Le traitement dépend du déplacement du fragment : orthopédique pour les fractures peu déplacées, chirurgical (fixation par vis, suture transosseuse ou ostéosuture) pour les déplacements significatifs supérieurs à 5 mm ou les fragments volumineux.

Tendinopathies et ruptures du subscapulaire

L’insertion tendineuse sur le petit tubercule est le siège de :

  • Tendinopathies chroniques, souvent liées à des microtraumatismes répétés
  • Ruptures partielles ou complètes, plus fréquentes après 50 ans
  • Calcifications tendineuses, sources de douleurs aiguës
  • Ténosynovites et bursites sous-scapulaires

Les ruptures du subscapulaire sont sous-diagnostiquées, car elles peuvent être partiellement compensées par les autres rotateurs internes. Le traitement conservateur (antalgiques, physiothérapie, infiltrations) est souvent proposé en première intention, tandis que la chirurgie de réinsertion tendineuse est envisagée en cas d’échec ou de rupture complète chez le sujet actif.

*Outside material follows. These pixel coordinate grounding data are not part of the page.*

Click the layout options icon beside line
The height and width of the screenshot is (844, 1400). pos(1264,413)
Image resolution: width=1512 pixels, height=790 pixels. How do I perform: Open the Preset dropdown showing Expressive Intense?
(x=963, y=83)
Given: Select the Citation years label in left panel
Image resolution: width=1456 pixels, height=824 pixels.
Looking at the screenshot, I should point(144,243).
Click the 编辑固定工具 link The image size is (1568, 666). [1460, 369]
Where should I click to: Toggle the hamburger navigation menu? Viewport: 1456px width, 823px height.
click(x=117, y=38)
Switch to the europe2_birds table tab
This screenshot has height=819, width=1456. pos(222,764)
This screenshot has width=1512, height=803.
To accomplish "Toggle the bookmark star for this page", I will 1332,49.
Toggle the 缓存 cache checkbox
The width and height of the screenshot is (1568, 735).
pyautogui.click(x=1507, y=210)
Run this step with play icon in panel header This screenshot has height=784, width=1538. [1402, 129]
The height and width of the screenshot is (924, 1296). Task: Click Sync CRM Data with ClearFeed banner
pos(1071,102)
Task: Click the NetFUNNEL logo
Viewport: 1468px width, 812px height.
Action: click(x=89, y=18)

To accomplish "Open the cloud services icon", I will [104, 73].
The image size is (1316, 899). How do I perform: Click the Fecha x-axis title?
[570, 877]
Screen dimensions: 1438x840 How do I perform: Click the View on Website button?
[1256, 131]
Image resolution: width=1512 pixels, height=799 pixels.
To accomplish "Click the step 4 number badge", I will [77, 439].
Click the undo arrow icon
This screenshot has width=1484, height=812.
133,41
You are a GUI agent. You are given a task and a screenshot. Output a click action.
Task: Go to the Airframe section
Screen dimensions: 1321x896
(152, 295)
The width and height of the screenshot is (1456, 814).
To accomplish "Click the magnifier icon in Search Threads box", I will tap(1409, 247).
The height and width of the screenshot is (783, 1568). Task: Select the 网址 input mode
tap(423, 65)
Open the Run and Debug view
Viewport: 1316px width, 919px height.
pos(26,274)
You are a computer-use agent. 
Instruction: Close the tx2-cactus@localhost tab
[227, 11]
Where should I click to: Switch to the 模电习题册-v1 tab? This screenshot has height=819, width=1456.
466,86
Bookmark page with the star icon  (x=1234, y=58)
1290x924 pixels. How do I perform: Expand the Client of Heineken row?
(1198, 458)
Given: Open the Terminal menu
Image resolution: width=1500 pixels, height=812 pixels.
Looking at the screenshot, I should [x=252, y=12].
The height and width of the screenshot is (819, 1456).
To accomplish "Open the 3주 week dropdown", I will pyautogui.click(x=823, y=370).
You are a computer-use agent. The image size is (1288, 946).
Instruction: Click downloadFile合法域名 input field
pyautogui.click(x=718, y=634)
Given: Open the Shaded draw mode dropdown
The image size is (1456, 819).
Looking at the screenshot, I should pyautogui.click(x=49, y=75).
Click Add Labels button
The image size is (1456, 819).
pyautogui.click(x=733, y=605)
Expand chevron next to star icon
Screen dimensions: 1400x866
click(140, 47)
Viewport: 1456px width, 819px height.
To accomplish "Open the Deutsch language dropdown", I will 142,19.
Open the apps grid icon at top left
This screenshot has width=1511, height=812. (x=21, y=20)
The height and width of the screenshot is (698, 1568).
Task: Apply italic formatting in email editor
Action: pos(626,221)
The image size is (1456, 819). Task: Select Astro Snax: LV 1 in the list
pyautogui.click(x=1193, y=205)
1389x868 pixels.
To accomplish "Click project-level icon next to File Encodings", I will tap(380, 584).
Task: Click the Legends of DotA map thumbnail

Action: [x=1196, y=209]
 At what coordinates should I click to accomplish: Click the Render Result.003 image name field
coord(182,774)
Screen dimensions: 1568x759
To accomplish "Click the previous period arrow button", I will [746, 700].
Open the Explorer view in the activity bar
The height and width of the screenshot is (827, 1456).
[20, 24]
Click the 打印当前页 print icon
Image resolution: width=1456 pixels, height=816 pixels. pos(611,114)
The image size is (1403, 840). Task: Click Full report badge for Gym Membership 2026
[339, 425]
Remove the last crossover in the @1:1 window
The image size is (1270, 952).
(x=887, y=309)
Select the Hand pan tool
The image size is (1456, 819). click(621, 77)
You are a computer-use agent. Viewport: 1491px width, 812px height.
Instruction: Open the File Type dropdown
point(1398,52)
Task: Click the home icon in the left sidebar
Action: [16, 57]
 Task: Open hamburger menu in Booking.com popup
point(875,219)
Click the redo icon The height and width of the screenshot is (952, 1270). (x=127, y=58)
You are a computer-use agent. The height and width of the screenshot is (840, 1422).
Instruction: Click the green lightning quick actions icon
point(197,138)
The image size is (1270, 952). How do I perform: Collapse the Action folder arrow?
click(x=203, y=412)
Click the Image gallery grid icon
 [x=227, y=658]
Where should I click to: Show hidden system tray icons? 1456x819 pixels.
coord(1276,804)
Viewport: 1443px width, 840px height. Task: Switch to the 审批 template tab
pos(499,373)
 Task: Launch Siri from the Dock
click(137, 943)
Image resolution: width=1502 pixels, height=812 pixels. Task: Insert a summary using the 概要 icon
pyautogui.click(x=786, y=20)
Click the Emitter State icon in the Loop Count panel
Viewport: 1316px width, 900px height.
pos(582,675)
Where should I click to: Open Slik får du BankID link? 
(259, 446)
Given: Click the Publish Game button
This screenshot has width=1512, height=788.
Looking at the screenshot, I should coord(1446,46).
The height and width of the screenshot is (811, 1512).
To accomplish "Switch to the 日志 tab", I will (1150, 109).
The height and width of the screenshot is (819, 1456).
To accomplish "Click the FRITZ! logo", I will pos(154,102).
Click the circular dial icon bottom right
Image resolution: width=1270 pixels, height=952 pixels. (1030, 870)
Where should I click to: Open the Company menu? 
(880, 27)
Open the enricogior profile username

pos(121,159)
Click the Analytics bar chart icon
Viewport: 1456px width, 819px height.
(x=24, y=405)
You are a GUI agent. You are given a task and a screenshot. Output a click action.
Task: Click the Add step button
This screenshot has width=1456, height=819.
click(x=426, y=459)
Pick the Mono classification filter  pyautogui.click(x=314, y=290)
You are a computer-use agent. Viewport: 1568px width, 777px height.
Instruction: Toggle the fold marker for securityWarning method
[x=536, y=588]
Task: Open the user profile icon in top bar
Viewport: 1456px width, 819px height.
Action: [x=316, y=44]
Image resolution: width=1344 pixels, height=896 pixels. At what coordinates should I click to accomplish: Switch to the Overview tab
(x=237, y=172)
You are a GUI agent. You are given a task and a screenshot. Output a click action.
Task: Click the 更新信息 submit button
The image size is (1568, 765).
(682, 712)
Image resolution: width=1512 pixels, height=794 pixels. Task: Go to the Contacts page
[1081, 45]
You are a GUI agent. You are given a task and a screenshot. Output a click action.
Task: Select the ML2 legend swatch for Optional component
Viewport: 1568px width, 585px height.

Pathologies inflammatoires et dégénératives

Le petit tubercule peut également être affecté par :

  • La capsulite rétractile, limitant la rotation externe
  • L’omarthrose, avec ostéophytose parfois marginale
  • Des ostéochondromes ou tumeurs osseuses bénignes
  • Des ostéites dans un contexte infectieux
  • Des lésions de Bankart inversées dans les luxations postérieures

Prise en charge et conseils pratiques

Prévention des lésions

Pour préserver l’intégrité du petit tubercule et du tendon subscapulaire, plusieurs mesures préventives sont recommandées :

  • Échauffement adapté avant toute activité sportive sollicitant l’épaule
  • Renforcement musculaire progressif de l’ensemble de la coiffe des rotateurs
  • Étirement et maintien de la souplesse capsulaire
  • Correction des gestes techniques dans les sports d’armé du bras (tennis, lancer, natation)
  • Éviter les port de charges excessives en rotation externe bras tendu

Rééducation fonctionnelle

En cas de pathologie du petit tubercule, la rééducation constitue un pilier thérapeutique :

  • Phase initiale : mise au repos relatif, antalgiques, glaçage
  • Phase intermédiaire : mobilisation passive douce, puis active aidée
  • Phase de renforcement : travail excentrique puis concentrique du subscapulaire
  • Travail proprioceptif et de stabilisation scapulaire
  • Réathlétisation progressive avant reprise sportive

En résumé

Le petit tubercule de l’humérus est une structure anatomique majeure de l’épaule, servant d’insertion au tendon subscapulaire. Sa localisation antéro-médiale, ses rapports avec la gouttière bicipitale et les éléments vasculo-nerveux de l’aisselle en font un repère chirurgical et clinique incontournable. Les pathologies qui l’affectent — fractures, tendinopathies, ruptures du subscapulaire — sont fréquentes et nécessitent une prise en charge spécialisée associant imagerie précise et traitement adapté. La compréhension fine de cette région anatomique est essentielle pour tout praticien impliqué dans la pathologie de l’épaule.